====== INFORMATION GIVEN ======
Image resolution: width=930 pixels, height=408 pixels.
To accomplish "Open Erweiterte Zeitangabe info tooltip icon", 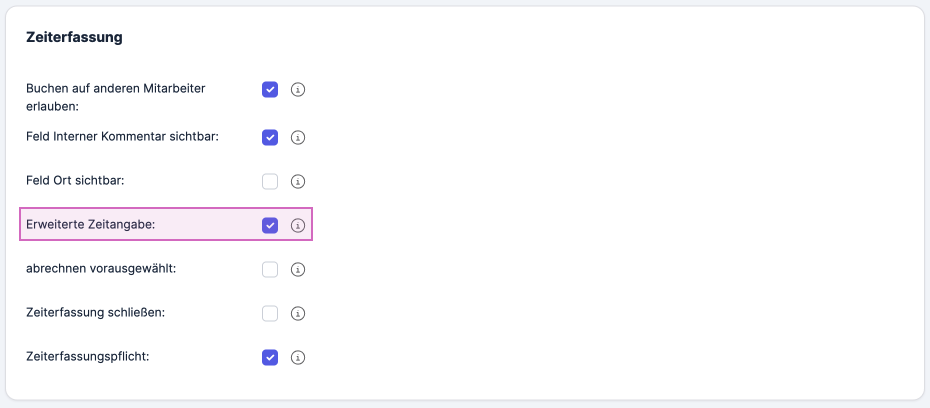I will point(298,225).
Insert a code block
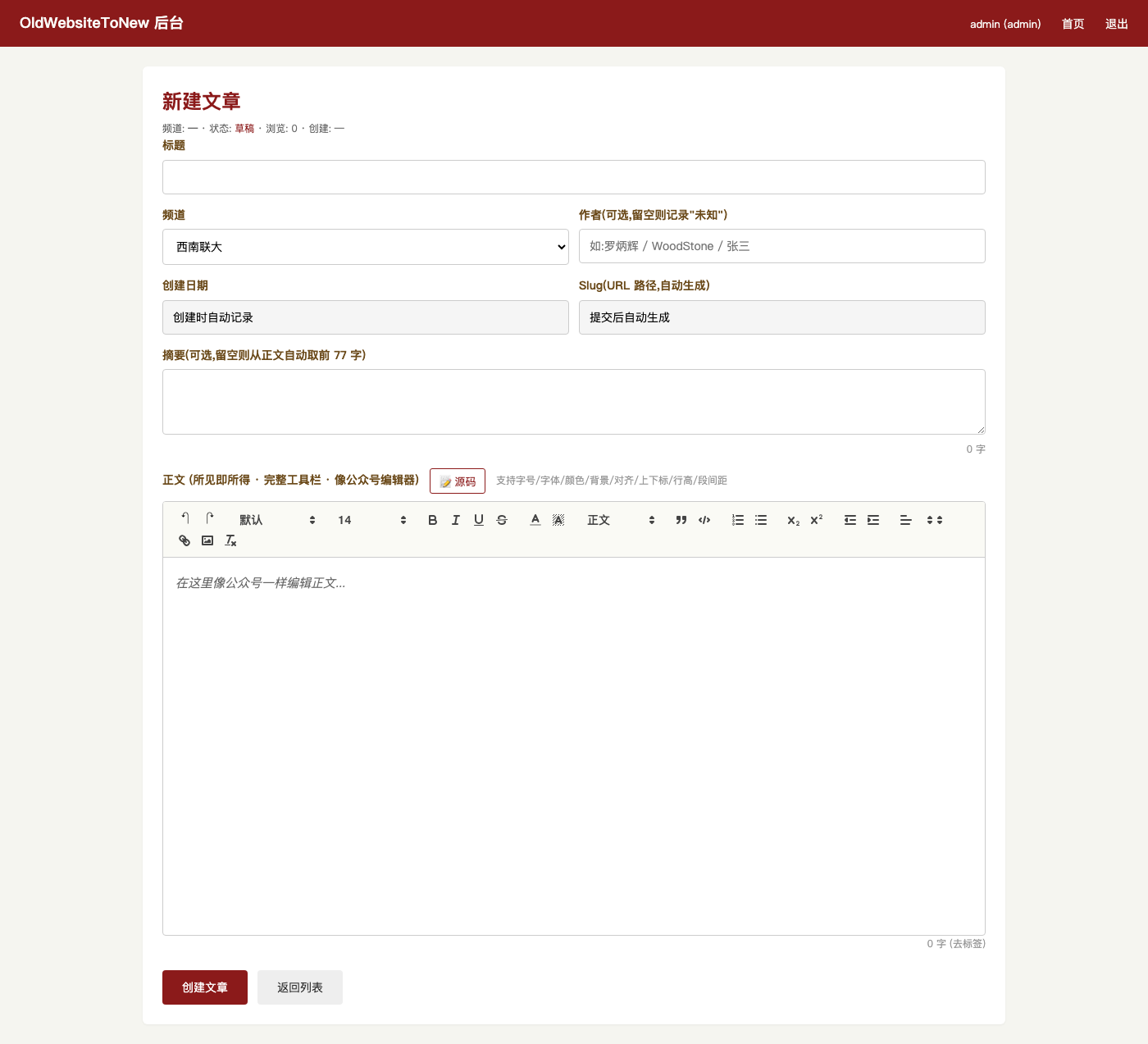Screen dimensions: 1148x1044 pyautogui.click(x=704, y=520)
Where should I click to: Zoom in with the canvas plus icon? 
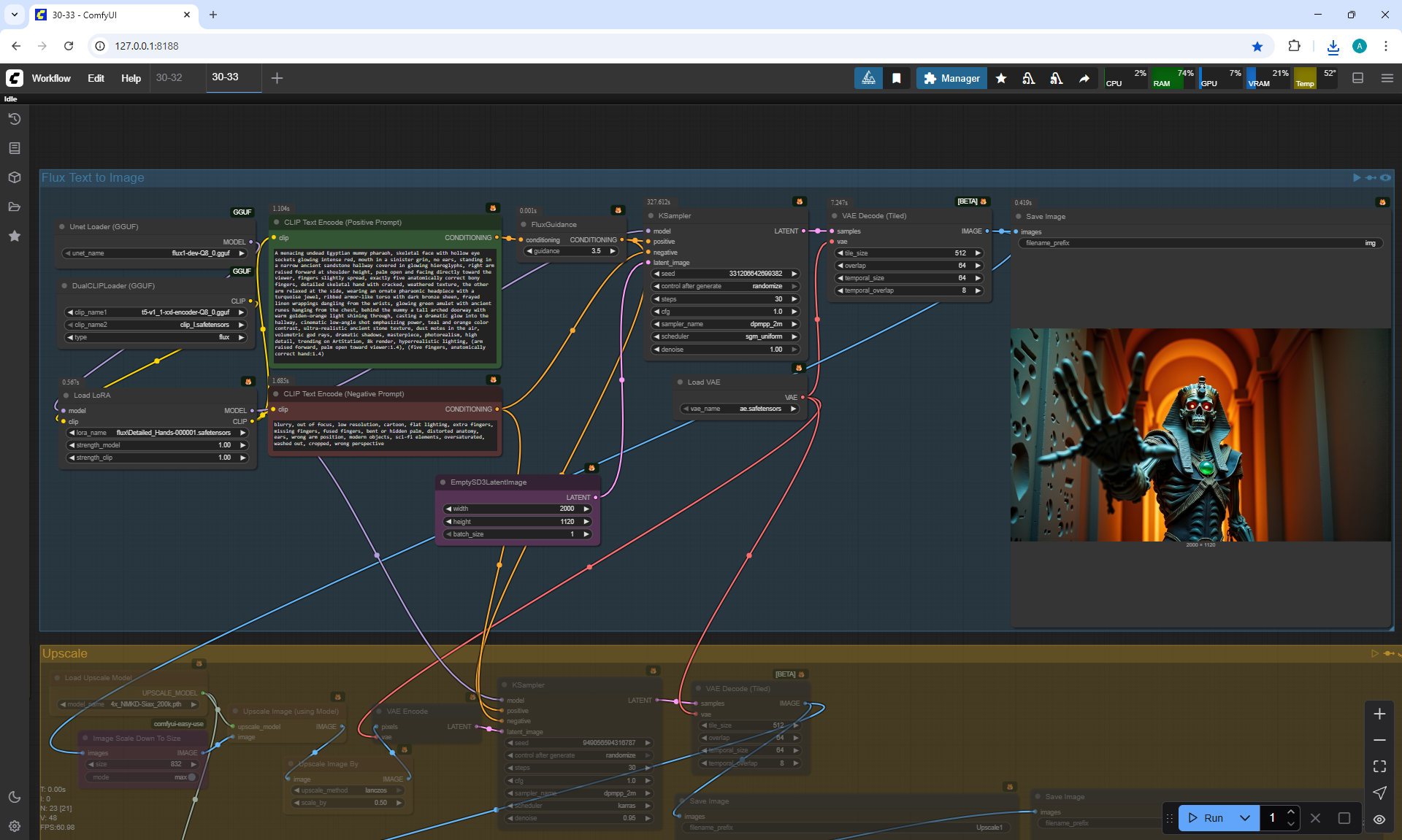click(x=1379, y=714)
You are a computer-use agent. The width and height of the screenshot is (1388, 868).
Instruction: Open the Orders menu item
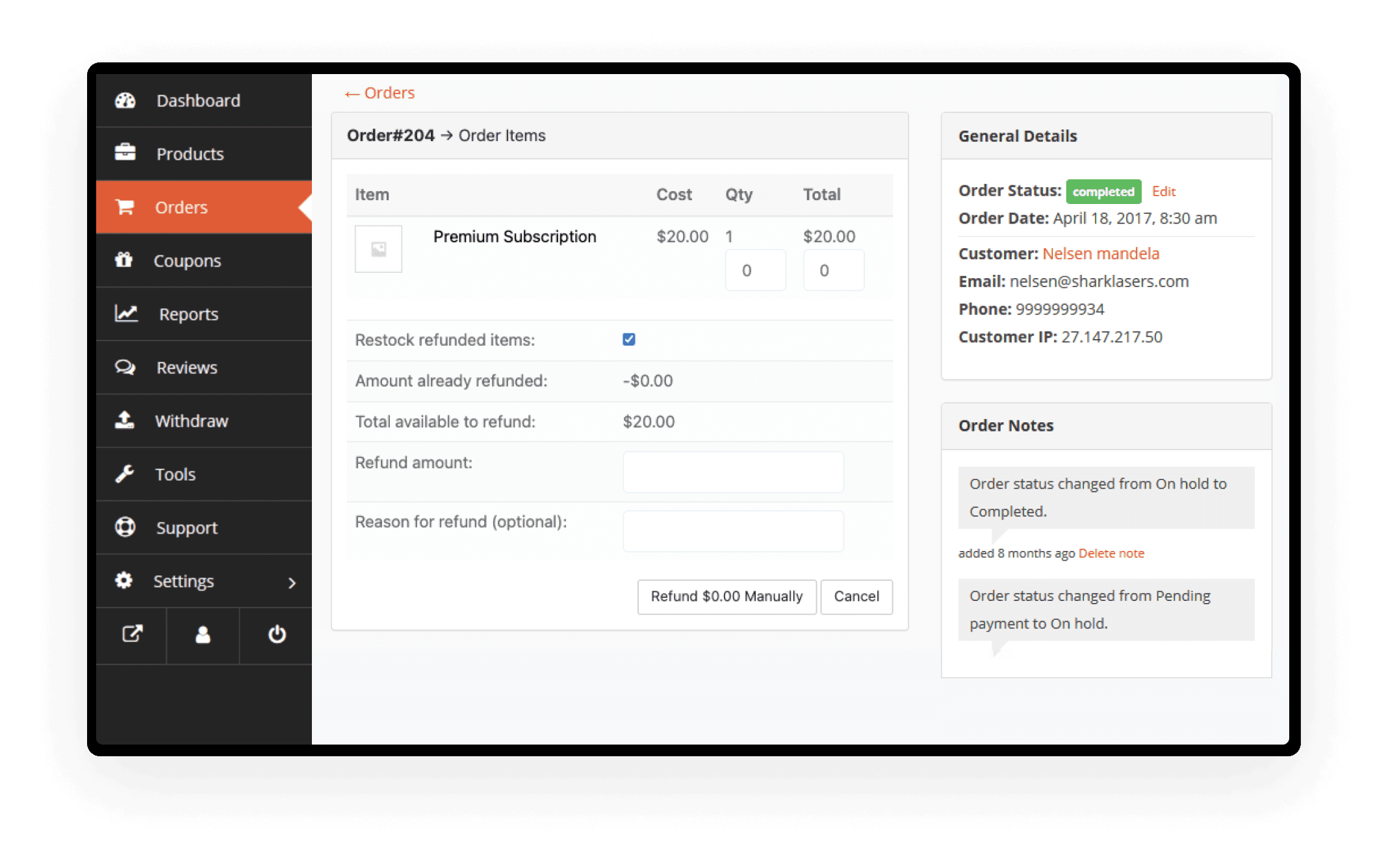tap(181, 207)
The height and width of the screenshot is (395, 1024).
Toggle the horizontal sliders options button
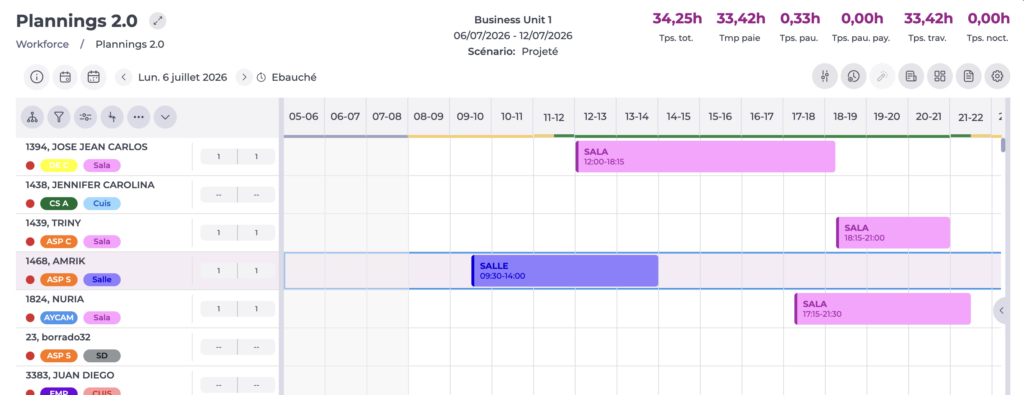(85, 117)
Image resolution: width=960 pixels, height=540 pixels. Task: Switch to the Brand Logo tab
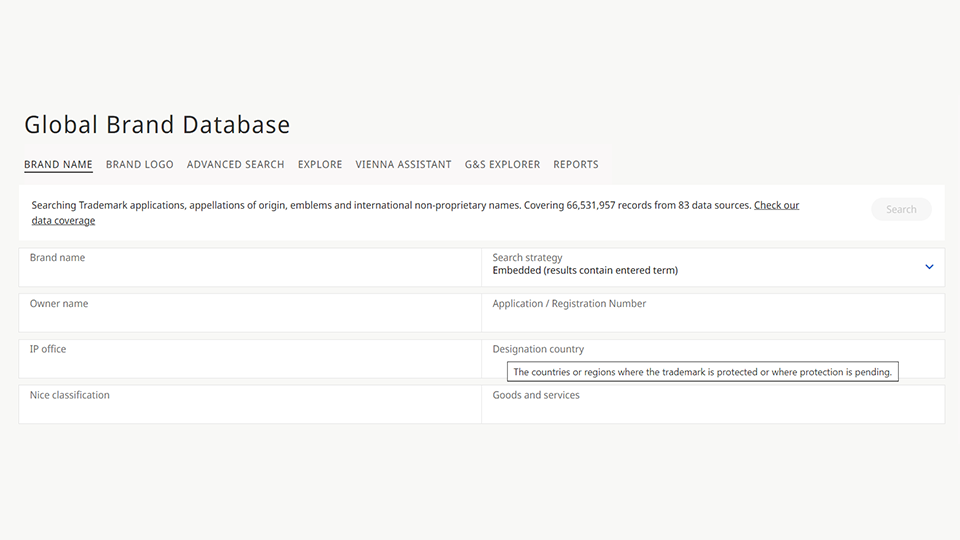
======
WRITTEN INSTRUCTION :: Convert the data into a JSON list of strings with one string per line, beginning at the line containing "The height and" and continuing through the end of the data. Skip blank lines and exclude the pictures.

ANSWER TO THIS TASK ::
[
  "The height and width of the screenshot is (395, 1024).",
  "Toggle the horizontal sliders options button",
  "(85, 117)",
  "Image resolution: width=960 pixels, height=540 pixels. Task: Switch to the Brand Logo tab"
]